Ecrit par : christophe sibille | 27 mai 2006
Cette crétinisation commence très tôt. Mireille, l'institutrice de ma fille en grande section d'école maternelle refusant d'initier ses élèves à la lecture comme à l'écriture expliquait devant des parents sidérés que leurs enfants n'avaient nul besoin de cette initiation pour la simple et bonne raison qu'ils savaient déjà lire et écrire... "La lecture, l'écriture, ils baignent dedans". Mireille est formatrice IUFM à Rouen...
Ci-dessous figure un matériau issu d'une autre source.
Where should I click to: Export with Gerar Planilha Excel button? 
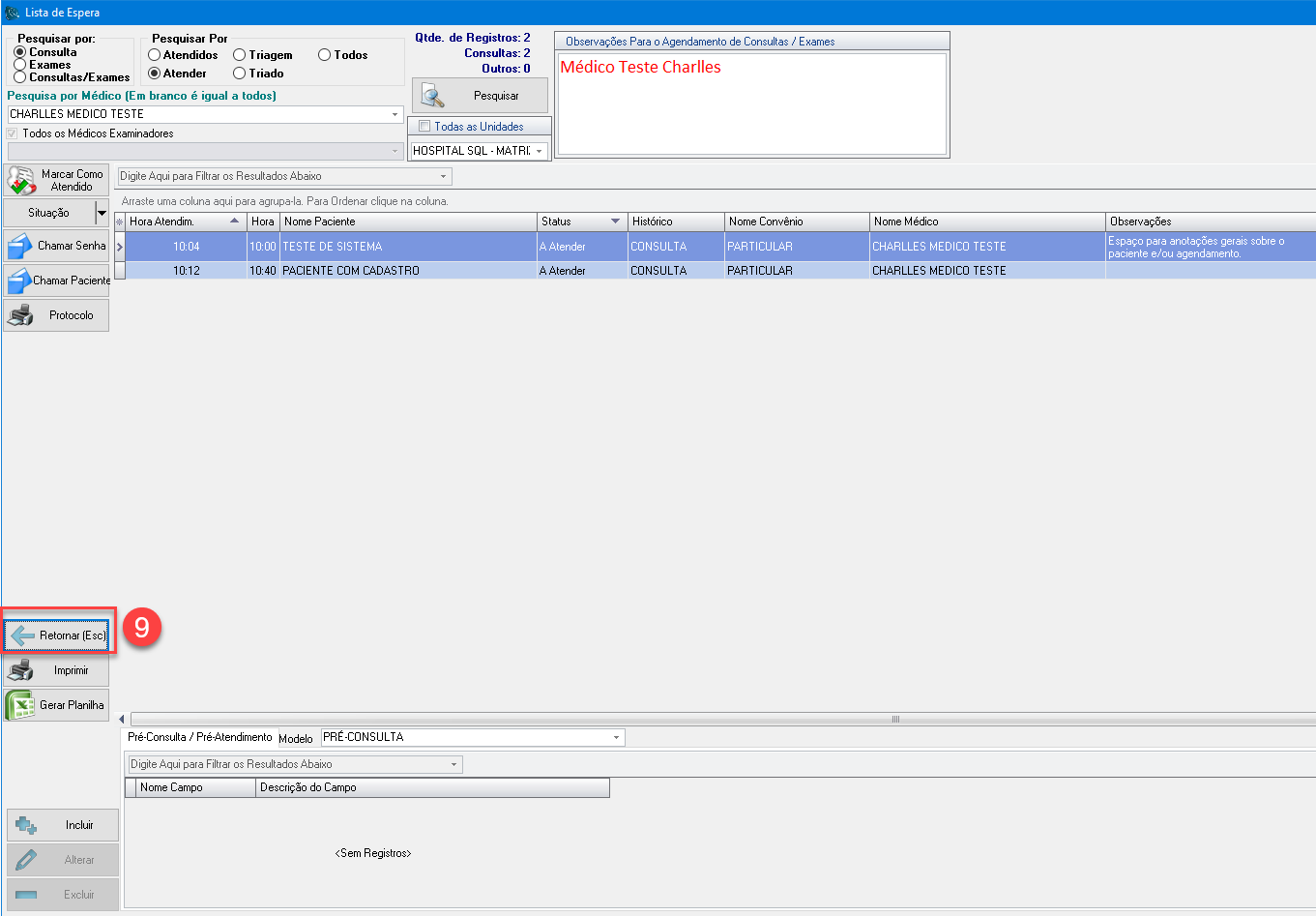(56, 705)
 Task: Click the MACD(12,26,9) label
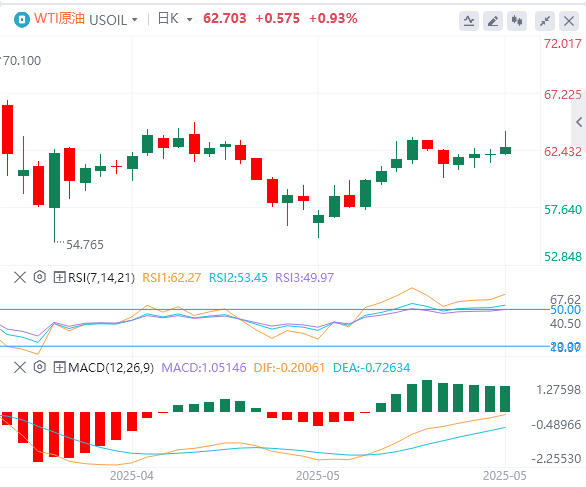[111, 368]
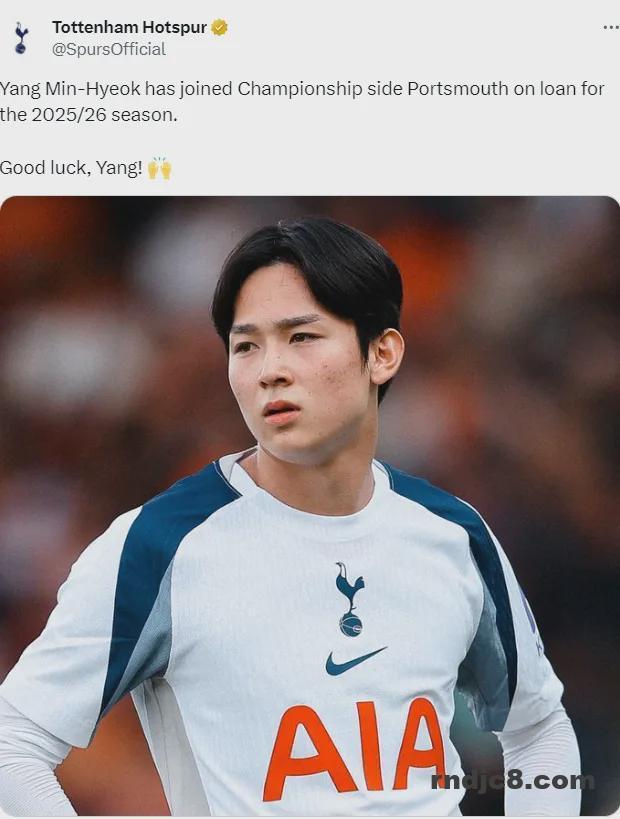Viewport: 620px width, 819px height.
Task: Click the raised hands emoji
Action: 159,168
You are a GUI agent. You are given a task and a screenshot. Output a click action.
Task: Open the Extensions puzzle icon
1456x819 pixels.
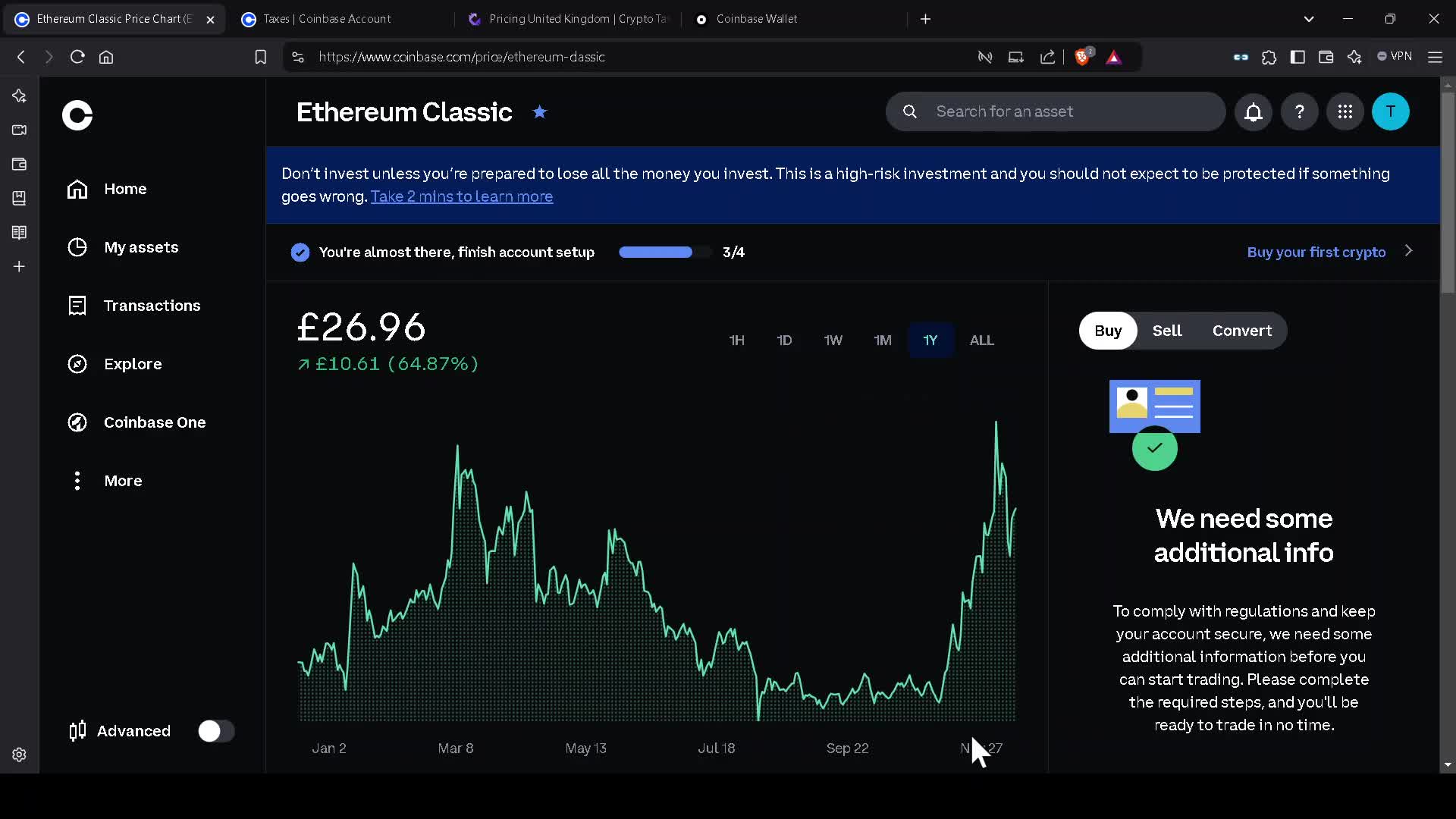(1269, 57)
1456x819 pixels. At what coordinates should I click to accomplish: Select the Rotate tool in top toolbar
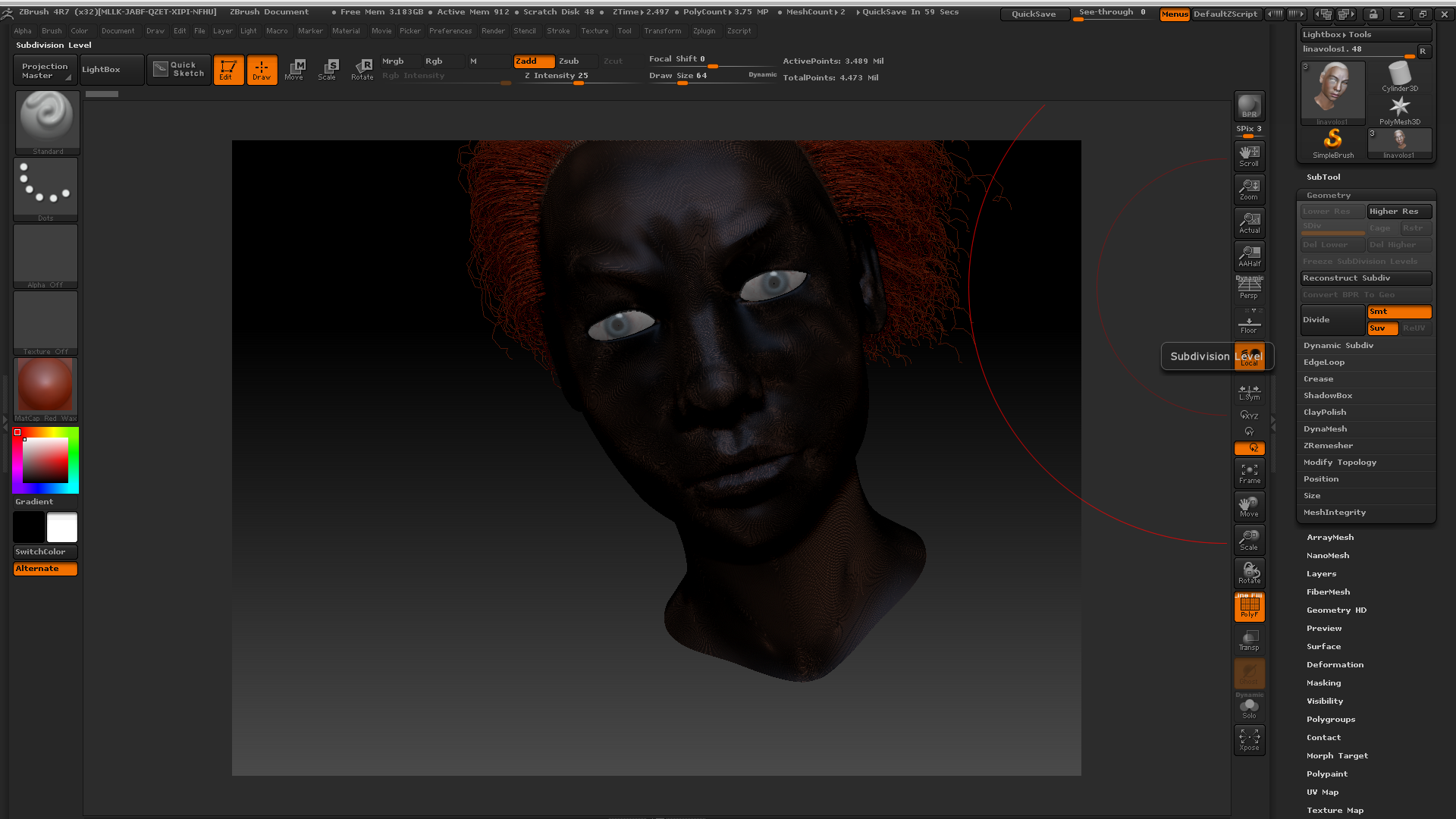click(362, 69)
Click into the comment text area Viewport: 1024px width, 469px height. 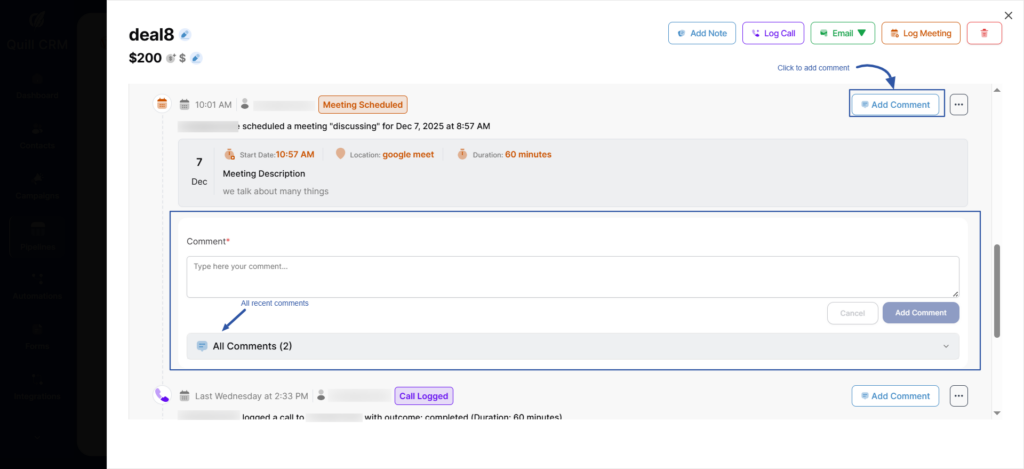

Ecrit par : Achille | 27 mai 2006
Alors là pour une nouvelle c'est une nouvelle, sidérante même!
Je m'inquiétais pour un de mes enfants en âge de grande section de maternelle ...Je suis soulagée d'apprendre aujourd'hui, qu'il doit normalement savoir lire et écrire sans nul besoin d'apprentissage...Merci pour l'info Achille!
Je crois que je vais laisser le fou rire fuser ...C'est tellement bon de rire et bien meilleur que pleurer...
Bon we à tous...
Ecrit par : Patricia Mesnigé | 27 mai 2006
"Encore une fois, je parle de ce que je connais le mieux; la formation des professeurs des écoles pour lesquels, apparemment, la formation est moins critiquée que celle des professeurs de lycée et collège, (qouiqu'elle soit loin d'être parfaite)."
A L'AT-TEN-TION DE CHRIS-TO-PHE QUI SEM-BLE SOURD COM-ME UN POT...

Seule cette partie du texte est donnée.